Venezuelan-Mexican journalist (born 1983)

Carolina Desireé José Padrón Ríos (born March 20, 1983) is a Venezuelan-Mexican sportscaster, journalist and television host currently working for ESPN Deportes and ESPN Mexico. Padrón is the co-anchor of ESPN's Spanish version of SportsCenter and also has covered sporting events such as the FIFA World Cup and the Summer Olympics.

==Career==
Padrón has a degree in Social Communication from the Universidad Santa Maria and earned a Masters in Journalism from CEU San Pablo University in Spain through a grant from the Fundacion Carolina. Padrón started her career in 2006 as an intern for Radio Marca of Madrid, Spain which was also made possible by the grant from the Fundacion Carolina.

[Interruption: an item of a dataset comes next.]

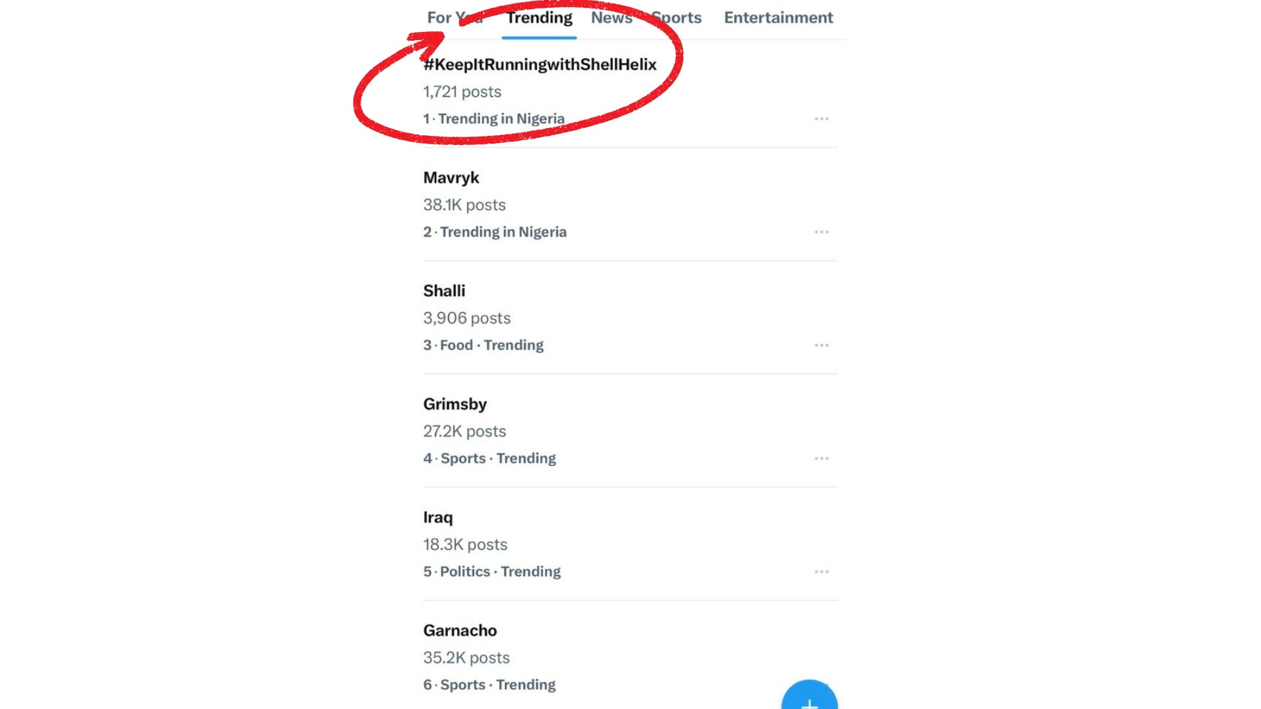Click the 5 · Politics · Trending label

pyautogui.click(x=492, y=572)
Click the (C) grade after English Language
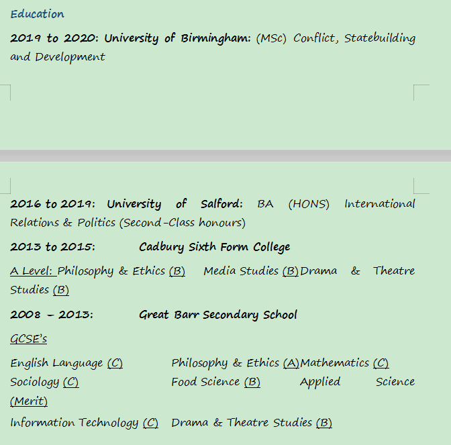This screenshot has width=451, height=445. (115, 363)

Padrón then moved back to her native Venezuela where she worked for Meridiano Televisión covering various events such as the 2010 FIFA U-20 Women's World Cup, the 2010 FIFA U-17 Women's World Cup and also covered the 2007 Copa América for Univision network
Telefutura. (now known as UniMás)

In December 2010, Padrón moved to Mexico City to work for ESPN as a co-anchor for the network’s flagship program, SportsCenter. She replaced fellow Venezuelan Adriana Monsalve who moved to Los Angeles to host Nación ESPN.

Padrón has covered various sporting events for ESPN such as the Caribbean Series, the World Baseball Classic, the Mexican Tennis Open, various important European football matches, the 2016 Summer Olympics and two FIFA World Cups (2014 and 2018).

On December 7, 2015, Padrón along with her colleague Jorge Eduardo Sánchez anchored the first SportsCenter from ESPN's new four-studio production facility in Mexico City.

Since August 2017, Padrón has hosted her own edition of SportsCenter called SC5.

==Personal life==
Padrón was born in Maracaibo but was raised in Puerto la Cruz.

Padrón currently resides in Mexico City and also lived in Madrid when she worked for Radio Marca.

In 2013, Padrón along with her fellow SportsCenter anchors Álvaro Morales and Jorge Eduardo Sánchez appeared in a This is SportsCenter commercial with Rafael Nadal which aired both in English and Spanish.

Padrón has her own blog called La Chica del Banquillo.

Padrón became a Mexican citizen on February 10, 2024.